[[ Records to use open ]]

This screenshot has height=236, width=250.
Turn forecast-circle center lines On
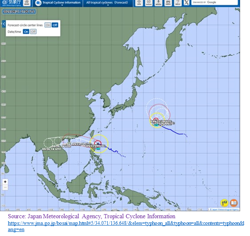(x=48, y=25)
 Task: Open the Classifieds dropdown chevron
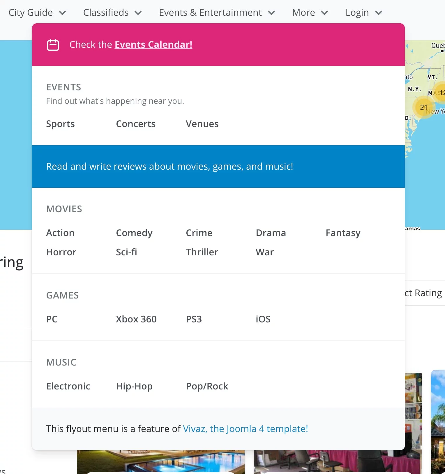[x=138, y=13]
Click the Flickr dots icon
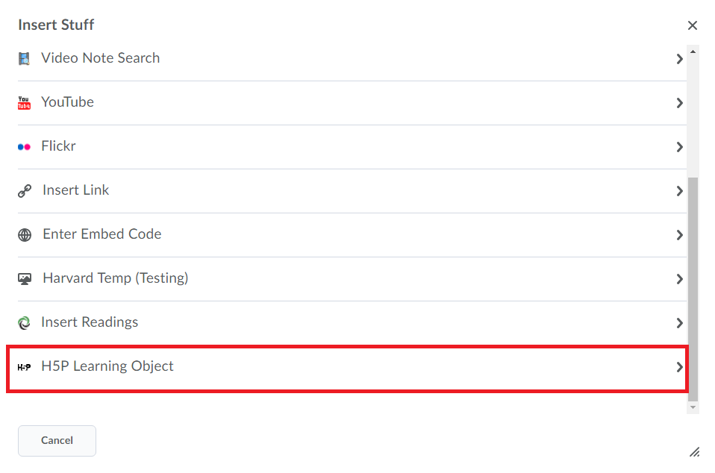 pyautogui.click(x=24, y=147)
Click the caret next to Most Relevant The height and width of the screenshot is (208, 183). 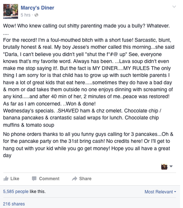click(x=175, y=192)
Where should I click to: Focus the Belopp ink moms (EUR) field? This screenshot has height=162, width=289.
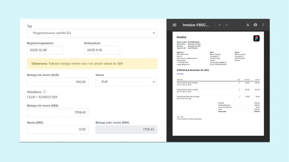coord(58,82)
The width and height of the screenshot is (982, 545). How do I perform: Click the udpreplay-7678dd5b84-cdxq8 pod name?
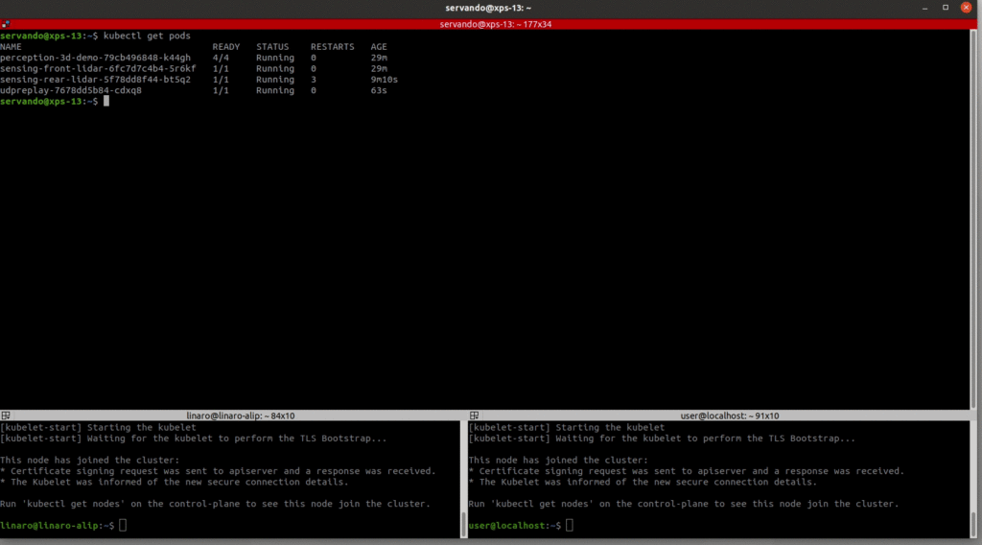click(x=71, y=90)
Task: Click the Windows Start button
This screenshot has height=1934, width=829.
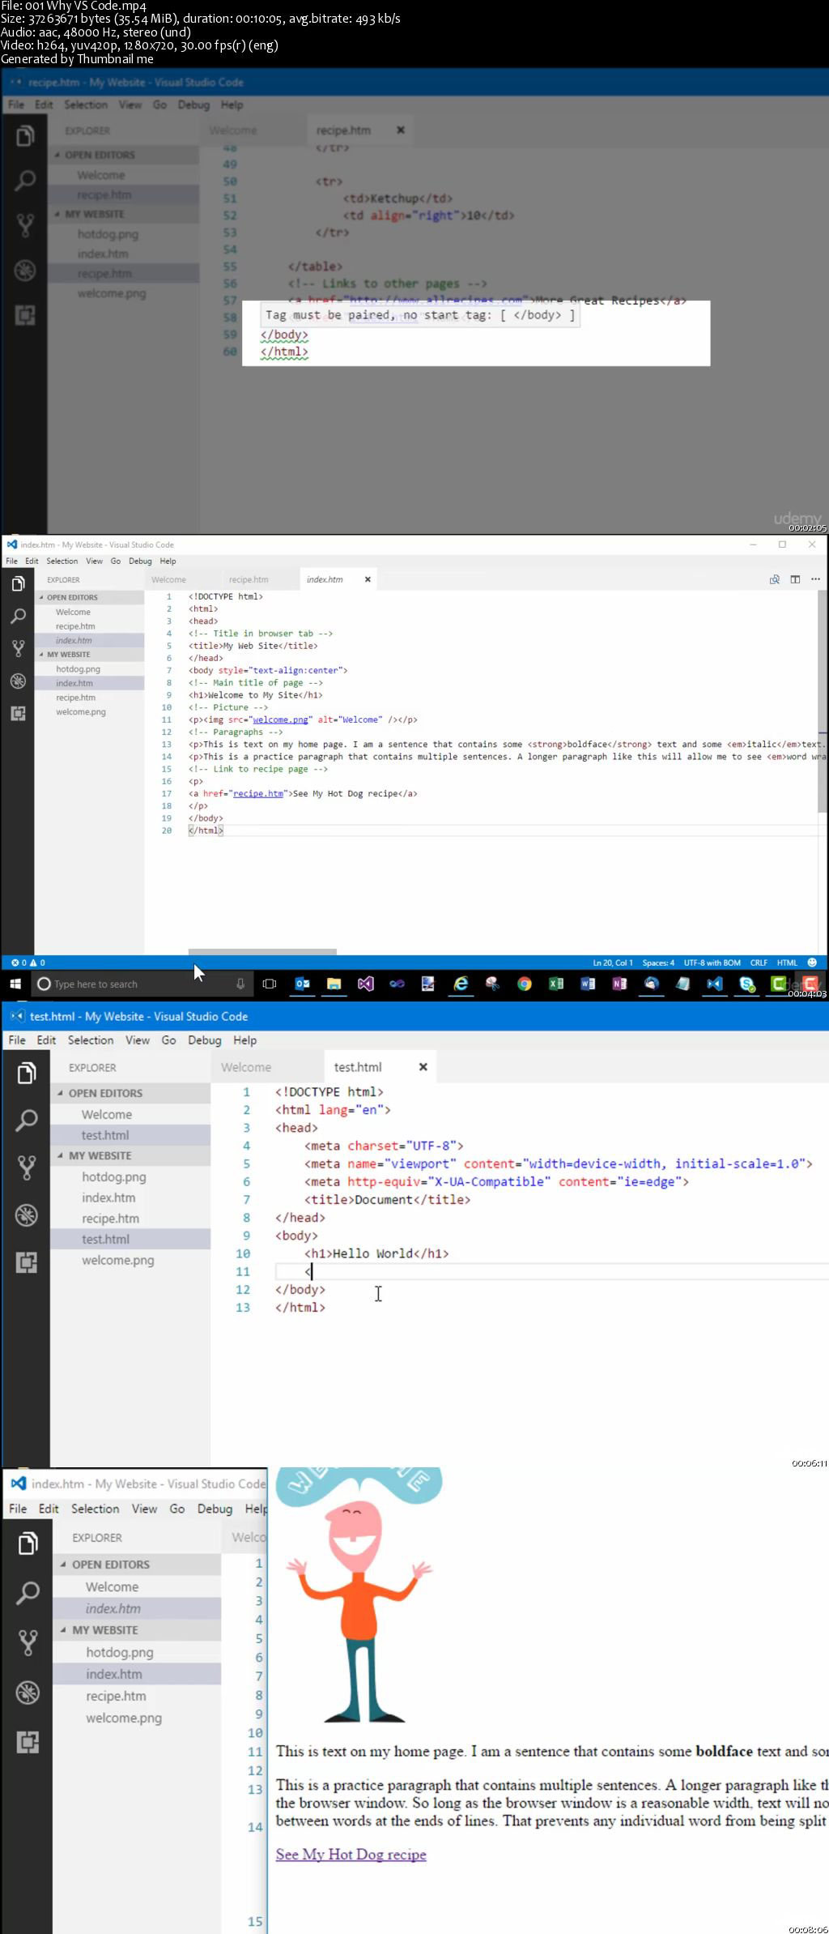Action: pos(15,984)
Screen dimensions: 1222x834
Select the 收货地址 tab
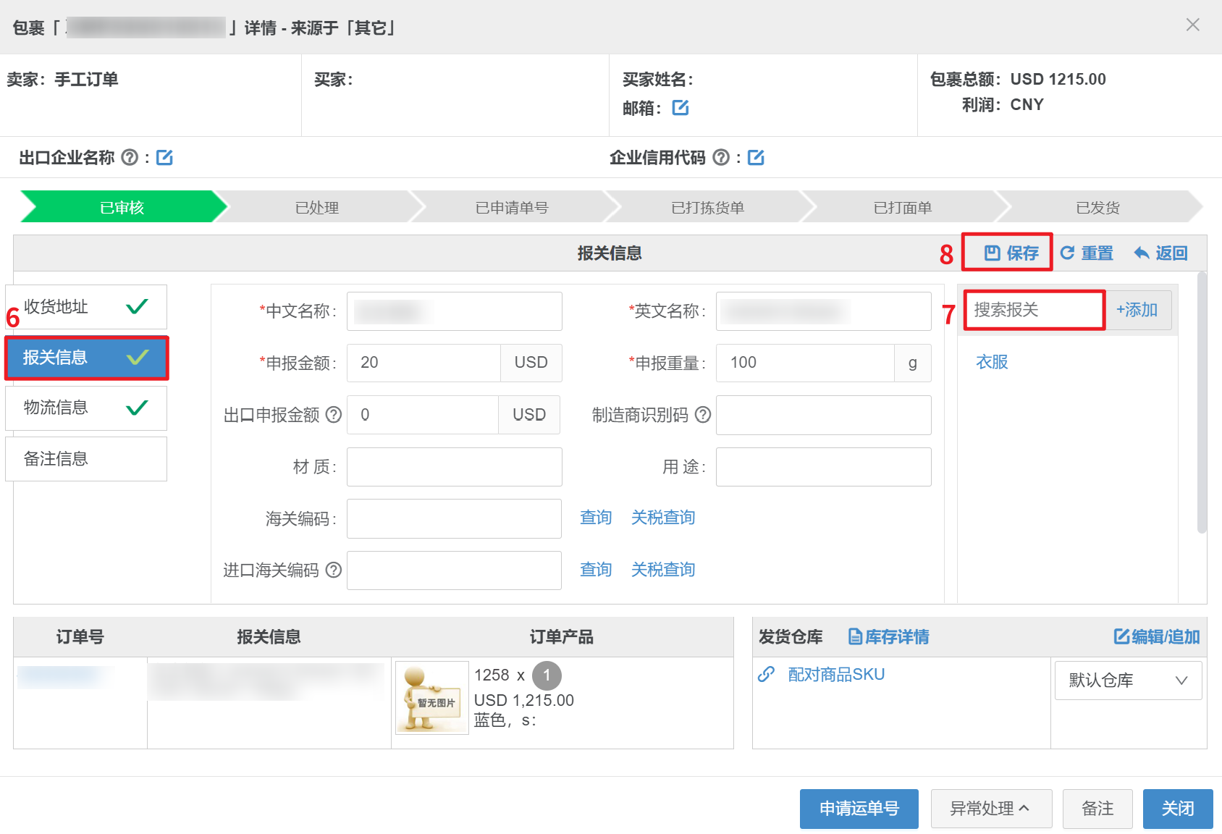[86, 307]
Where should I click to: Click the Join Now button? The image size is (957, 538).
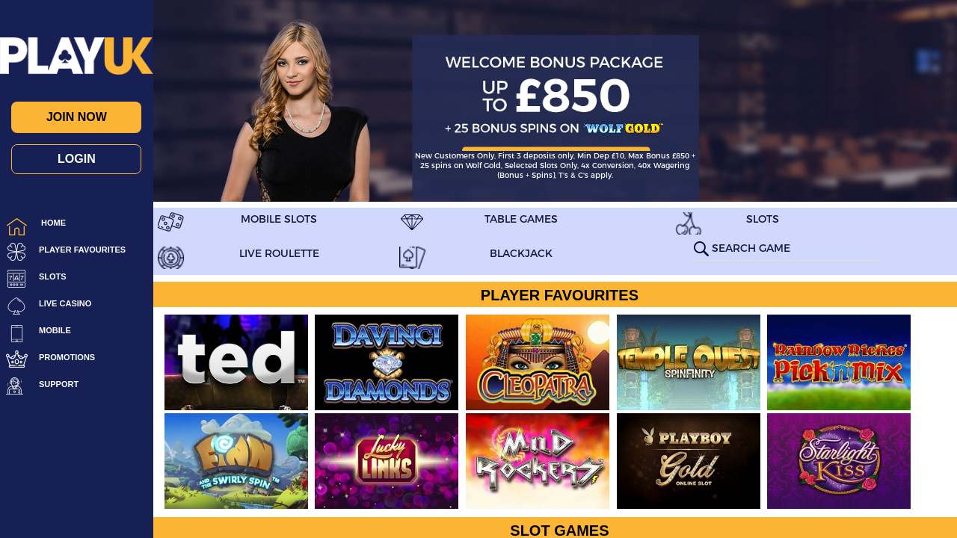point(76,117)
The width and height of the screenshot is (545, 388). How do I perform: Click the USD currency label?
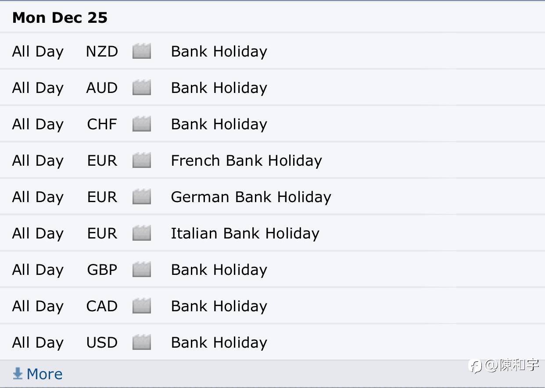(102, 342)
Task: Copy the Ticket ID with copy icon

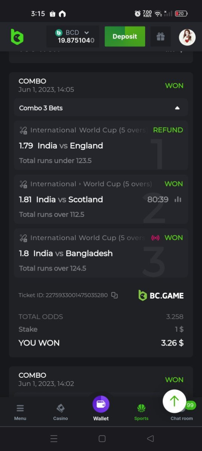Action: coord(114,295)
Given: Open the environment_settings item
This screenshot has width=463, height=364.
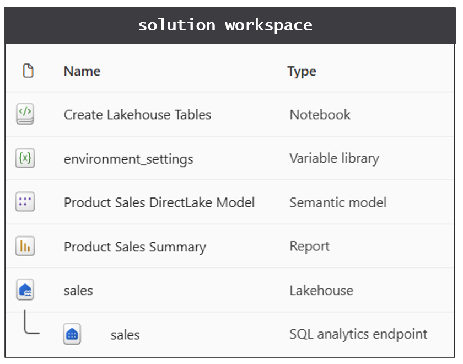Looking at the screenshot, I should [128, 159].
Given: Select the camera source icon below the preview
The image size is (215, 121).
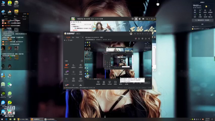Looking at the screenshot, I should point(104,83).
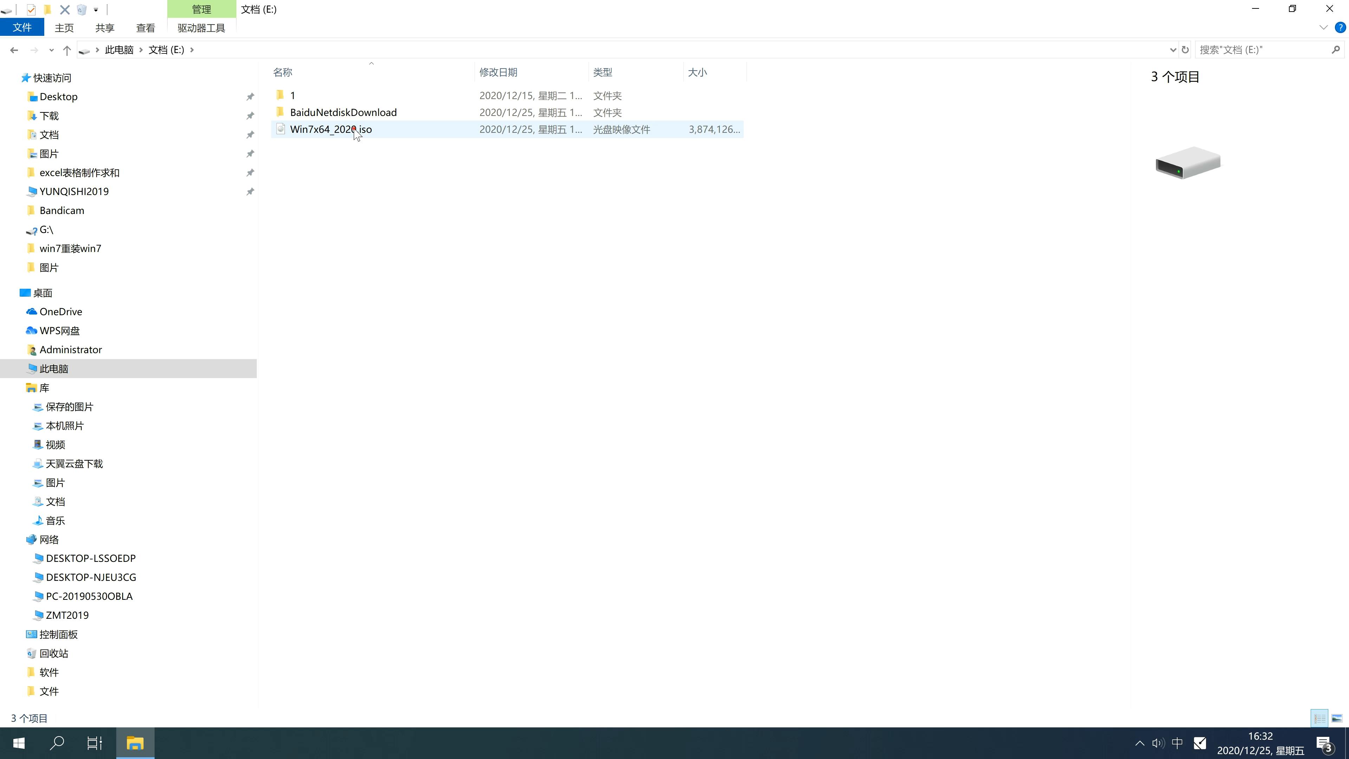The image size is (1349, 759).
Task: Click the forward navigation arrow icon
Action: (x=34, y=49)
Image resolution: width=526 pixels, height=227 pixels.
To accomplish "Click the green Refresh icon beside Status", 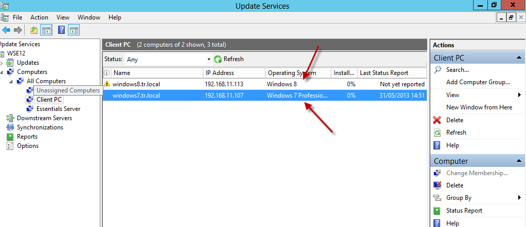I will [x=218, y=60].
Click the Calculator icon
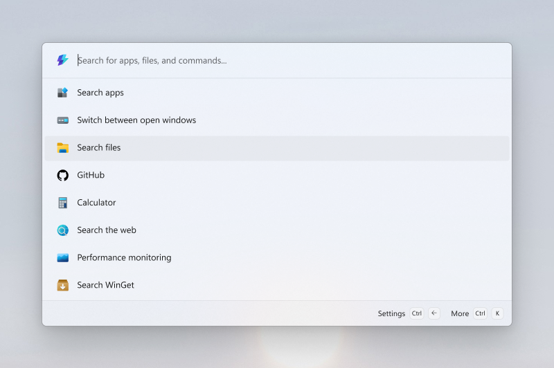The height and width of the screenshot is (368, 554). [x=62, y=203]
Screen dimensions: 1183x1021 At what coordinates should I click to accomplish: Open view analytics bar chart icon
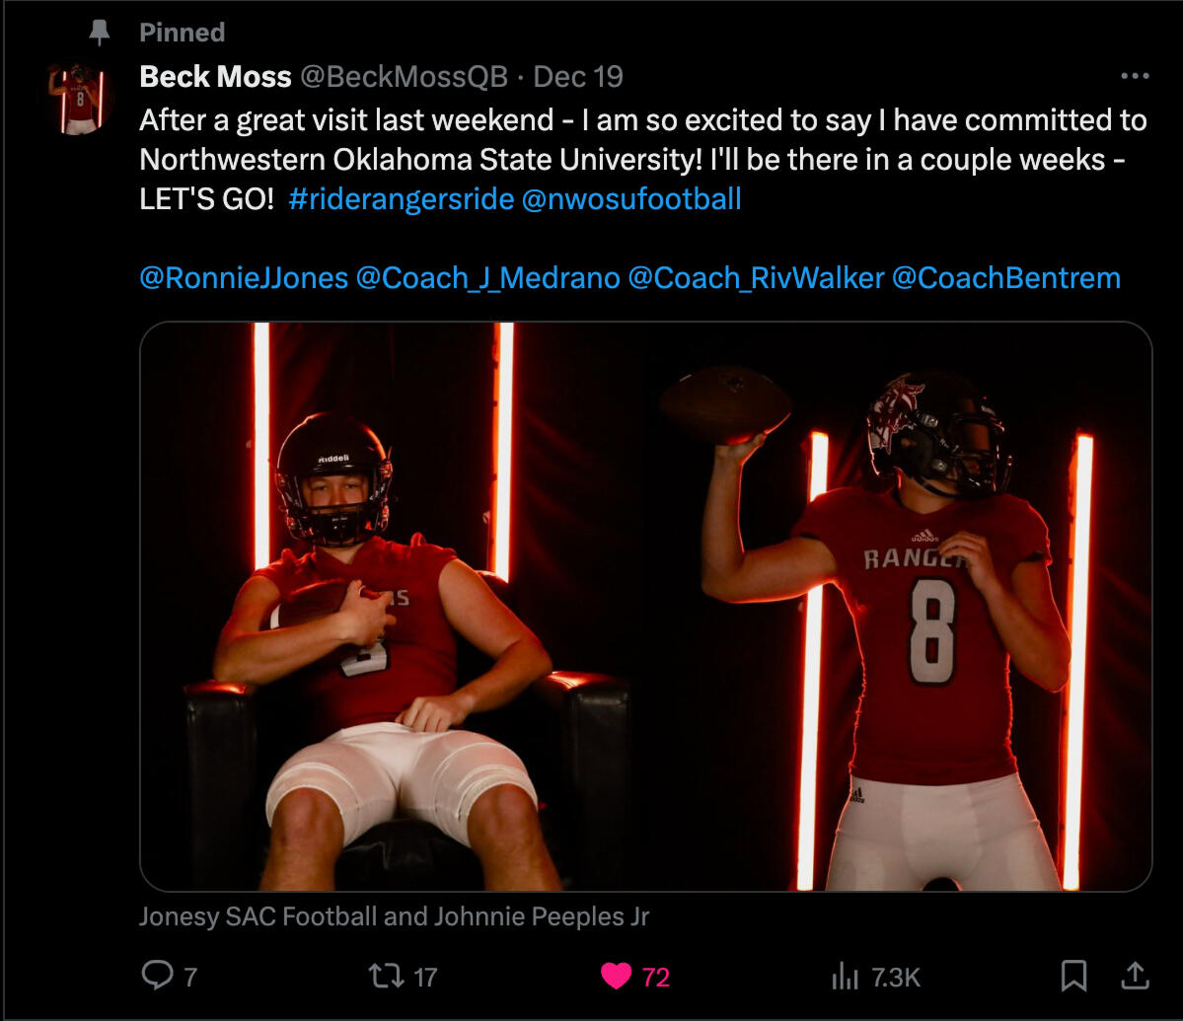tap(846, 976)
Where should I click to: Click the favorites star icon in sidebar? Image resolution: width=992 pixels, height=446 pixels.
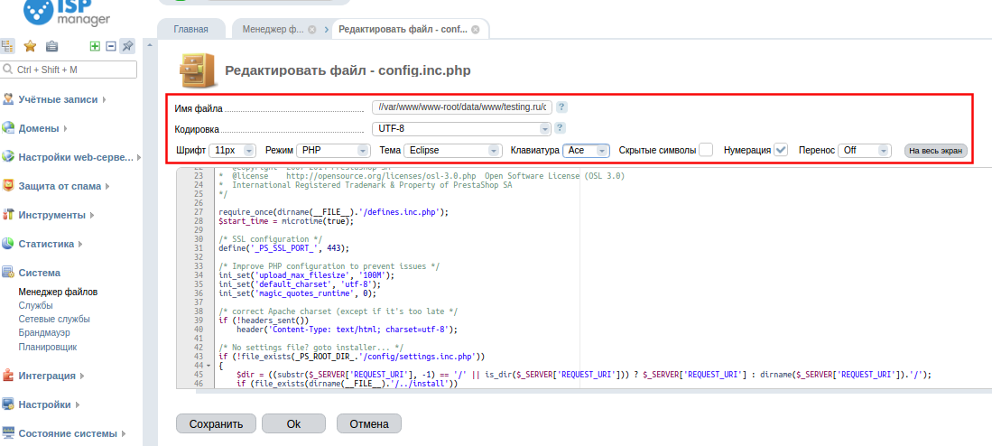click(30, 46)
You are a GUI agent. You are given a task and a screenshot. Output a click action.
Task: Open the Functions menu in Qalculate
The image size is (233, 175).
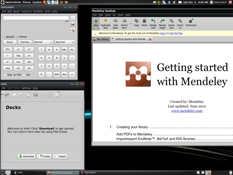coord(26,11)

[[ Records to use closed ]]

Work to be completed: Give back exactly the lines above from the one with "The width and height of the screenshot is (545, 388)." through the one with "Image resolution: width=526", both included. Pictures don't belong in the copy.

Written response:
The width and height of the screenshot is (545, 388). How do I perform: Click the USD currency label?
(102, 342)
Task: Copy the Ticket ID with copy icon

Action: coord(114,295)
Given: Open the environment_settings item
This screenshot has width=463, height=364.
Looking at the screenshot, I should [128, 159].
Given: Select the camera source icon below the preview
The image size is (215, 121).
Looking at the screenshot, I should point(104,83).
The image size is (1349, 759).
Task: Click the forward navigation arrow icon
Action: (x=34, y=49)
Image resolution: width=526 pixels, height=227 pixels.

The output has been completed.